Only one stretch of the data below is wanted: the lines from the one with "Articles (240, 65)" through the one with "Accept (376, 2539)", repeated exactly.

_DATA FOR THIS EXERCISE_.
□ □ □ □ □

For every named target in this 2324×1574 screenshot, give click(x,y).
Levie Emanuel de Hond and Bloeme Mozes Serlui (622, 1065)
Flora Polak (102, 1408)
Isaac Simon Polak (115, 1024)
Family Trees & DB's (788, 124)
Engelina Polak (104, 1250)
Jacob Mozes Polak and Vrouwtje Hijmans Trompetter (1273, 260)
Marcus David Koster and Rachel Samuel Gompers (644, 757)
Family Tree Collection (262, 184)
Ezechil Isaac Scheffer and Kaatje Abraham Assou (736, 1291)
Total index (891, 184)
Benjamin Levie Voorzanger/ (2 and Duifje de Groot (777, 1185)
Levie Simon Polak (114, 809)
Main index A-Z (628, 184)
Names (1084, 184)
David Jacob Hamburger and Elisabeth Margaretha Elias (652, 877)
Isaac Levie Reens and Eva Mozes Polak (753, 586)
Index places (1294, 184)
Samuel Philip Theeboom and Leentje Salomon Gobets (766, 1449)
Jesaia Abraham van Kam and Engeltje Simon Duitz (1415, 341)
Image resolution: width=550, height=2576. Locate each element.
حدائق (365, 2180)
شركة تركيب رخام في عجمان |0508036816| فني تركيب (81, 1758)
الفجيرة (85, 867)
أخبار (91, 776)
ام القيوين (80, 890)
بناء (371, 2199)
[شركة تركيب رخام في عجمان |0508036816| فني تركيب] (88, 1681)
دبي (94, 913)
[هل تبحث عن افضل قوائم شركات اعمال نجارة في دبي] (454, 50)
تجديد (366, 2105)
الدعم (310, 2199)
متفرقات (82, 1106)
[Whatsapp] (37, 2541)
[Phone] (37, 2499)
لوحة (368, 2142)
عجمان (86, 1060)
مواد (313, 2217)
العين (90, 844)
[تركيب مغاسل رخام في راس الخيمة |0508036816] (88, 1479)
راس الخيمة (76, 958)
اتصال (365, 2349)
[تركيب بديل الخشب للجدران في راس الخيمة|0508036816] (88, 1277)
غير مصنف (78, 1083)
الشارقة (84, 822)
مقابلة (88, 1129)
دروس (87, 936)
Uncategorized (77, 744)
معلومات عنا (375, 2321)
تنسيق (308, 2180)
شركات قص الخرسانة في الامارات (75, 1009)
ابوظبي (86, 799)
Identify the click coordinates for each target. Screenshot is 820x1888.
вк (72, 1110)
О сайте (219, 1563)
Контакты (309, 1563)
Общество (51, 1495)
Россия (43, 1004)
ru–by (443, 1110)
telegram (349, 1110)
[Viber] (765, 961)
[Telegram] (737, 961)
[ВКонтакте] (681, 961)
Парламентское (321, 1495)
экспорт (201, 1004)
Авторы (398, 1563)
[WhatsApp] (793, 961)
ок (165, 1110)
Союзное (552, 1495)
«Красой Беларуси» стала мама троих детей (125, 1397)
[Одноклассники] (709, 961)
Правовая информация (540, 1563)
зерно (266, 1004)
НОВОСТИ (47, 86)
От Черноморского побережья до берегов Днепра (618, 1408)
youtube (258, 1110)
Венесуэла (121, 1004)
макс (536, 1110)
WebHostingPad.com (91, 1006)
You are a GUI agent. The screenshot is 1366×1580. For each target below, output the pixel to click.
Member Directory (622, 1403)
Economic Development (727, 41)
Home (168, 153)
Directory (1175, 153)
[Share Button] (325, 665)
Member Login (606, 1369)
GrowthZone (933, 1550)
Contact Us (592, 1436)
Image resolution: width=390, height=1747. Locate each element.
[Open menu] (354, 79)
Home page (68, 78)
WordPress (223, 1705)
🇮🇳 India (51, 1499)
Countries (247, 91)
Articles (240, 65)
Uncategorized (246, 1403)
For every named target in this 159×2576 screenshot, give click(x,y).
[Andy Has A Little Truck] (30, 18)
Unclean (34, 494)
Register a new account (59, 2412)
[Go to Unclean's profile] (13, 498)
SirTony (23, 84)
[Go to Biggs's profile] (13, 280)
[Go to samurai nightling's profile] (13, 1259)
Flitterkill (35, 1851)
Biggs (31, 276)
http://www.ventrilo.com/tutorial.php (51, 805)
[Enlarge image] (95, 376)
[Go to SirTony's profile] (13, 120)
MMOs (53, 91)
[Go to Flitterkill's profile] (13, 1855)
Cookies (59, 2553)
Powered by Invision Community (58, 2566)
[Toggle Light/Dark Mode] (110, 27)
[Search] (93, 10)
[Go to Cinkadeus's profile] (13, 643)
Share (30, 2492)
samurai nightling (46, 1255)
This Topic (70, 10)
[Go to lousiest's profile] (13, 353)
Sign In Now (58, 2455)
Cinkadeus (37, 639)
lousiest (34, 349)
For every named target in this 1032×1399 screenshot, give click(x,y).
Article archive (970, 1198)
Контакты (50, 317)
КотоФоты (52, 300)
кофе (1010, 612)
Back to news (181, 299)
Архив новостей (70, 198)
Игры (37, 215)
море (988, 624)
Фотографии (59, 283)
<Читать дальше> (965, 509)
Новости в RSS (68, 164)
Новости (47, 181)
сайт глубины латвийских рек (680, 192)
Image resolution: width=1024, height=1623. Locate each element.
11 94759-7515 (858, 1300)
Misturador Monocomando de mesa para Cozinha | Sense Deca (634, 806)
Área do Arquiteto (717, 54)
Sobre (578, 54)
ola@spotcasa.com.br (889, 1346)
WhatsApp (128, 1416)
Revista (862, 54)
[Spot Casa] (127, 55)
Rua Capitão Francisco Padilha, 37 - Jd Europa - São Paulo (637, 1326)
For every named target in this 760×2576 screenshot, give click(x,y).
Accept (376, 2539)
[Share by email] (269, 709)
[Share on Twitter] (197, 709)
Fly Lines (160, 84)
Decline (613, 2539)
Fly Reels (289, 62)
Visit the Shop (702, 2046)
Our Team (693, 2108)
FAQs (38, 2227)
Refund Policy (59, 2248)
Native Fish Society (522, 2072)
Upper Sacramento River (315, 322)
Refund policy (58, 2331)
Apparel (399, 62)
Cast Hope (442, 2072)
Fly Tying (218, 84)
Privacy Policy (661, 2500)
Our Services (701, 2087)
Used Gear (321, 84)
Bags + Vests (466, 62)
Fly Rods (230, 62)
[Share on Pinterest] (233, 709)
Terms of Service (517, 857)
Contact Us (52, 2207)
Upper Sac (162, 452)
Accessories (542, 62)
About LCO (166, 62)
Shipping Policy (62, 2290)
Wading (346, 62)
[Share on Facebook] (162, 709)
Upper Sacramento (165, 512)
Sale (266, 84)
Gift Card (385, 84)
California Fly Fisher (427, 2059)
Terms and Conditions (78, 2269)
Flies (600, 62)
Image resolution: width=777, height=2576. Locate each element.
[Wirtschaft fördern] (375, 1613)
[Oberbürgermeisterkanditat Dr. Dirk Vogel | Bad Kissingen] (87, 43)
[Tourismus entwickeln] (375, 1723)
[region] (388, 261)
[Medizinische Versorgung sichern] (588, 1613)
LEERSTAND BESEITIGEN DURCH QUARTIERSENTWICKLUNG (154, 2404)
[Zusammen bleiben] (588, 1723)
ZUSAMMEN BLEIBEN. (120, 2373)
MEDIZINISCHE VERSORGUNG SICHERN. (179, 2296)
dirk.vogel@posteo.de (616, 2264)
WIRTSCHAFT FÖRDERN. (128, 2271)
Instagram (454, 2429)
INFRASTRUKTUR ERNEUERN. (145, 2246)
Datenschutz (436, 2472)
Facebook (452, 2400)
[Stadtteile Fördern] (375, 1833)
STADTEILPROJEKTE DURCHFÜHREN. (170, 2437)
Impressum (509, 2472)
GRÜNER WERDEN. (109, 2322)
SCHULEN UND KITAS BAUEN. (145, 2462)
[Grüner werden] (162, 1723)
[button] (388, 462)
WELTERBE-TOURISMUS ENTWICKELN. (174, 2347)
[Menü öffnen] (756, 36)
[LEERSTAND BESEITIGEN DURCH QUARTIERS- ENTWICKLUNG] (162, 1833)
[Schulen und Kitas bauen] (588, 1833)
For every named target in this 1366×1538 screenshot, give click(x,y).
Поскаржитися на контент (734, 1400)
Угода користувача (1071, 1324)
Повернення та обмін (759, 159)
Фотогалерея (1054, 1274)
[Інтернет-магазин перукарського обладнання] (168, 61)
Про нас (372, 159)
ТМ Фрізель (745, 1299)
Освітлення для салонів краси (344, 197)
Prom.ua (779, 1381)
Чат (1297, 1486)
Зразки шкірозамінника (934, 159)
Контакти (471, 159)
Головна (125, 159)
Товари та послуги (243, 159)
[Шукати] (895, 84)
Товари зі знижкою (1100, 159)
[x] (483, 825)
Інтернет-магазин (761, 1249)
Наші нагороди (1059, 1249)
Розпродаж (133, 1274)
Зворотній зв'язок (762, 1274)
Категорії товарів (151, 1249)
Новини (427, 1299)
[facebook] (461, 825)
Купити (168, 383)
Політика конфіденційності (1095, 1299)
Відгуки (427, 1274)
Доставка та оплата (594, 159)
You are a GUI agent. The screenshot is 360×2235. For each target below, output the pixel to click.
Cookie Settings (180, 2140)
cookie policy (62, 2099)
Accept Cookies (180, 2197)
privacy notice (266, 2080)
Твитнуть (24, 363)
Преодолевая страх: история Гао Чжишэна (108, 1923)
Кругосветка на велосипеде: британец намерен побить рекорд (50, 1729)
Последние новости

□ □ □ □ □

_ANSWER TO THIS TASK_.
Articles (240, 65)
Uncategorized (246, 1403)
For every named target in this 159×2576 screenshot, give click(x,y).
[Andy Has A Little Truck] (30, 18)
Unclean (34, 494)
Register a new account (59, 2412)
[Go to Unclean's profile] (13, 498)
SirTony (23, 84)
[Go to Biggs's profile] (13, 280)
[Go to samurai nightling's profile] (13, 1259)
Flitterkill (35, 1851)
Biggs (31, 276)
http://www.ventrilo.com/tutorial.php (51, 805)
[Enlarge image] (95, 376)
[Go to SirTony's profile] (13, 120)
MMOs (53, 91)
[Go to Flitterkill's profile] (13, 1855)
Cookies (59, 2553)
Powered by Invision Community (58, 2566)
[Toggle Light/Dark Mode] (110, 27)
[Search] (93, 10)
[Go to Cinkadeus's profile] (13, 643)
Share (30, 2492)
samurai nightling (46, 1255)
This Topic (70, 10)
[Go to lousiest's profile] (13, 353)
Sign In Now (58, 2455)
Cinkadeus (37, 639)
lousiest (34, 349)
For every named target in this 1032×1399 screenshot, give click(x,y).
Article archive (970, 1198)
Контакты (50, 317)
КотоФоты (52, 300)
кофе (1010, 612)
Back to news (181, 299)
Архив новостей (70, 198)
Игры (37, 215)
море (988, 624)
Фотографии (59, 283)
<Читать дальше> (965, 509)
Новости в RSS (68, 164)
Новости (47, 181)
сайт глубины латвийских рек (680, 192)
Image resolution: width=1024, height=1623. Locate each element.
11 94759-7515 (858, 1300)
Misturador Monocomando de mesa para Cozinha | Sense Deca (634, 806)
Área do Arquiteto (717, 54)
Sobre (578, 54)
ola@spotcasa.com.br (889, 1346)
WhatsApp (128, 1416)
Revista (862, 54)
[Spot Casa] (127, 55)
Rua Capitão Francisco Padilha, 37 - Jd Europa - São Paulo (637, 1326)
For every named target in this 760×2576 screenshot, give click(x,y).
Accept (376, 2539)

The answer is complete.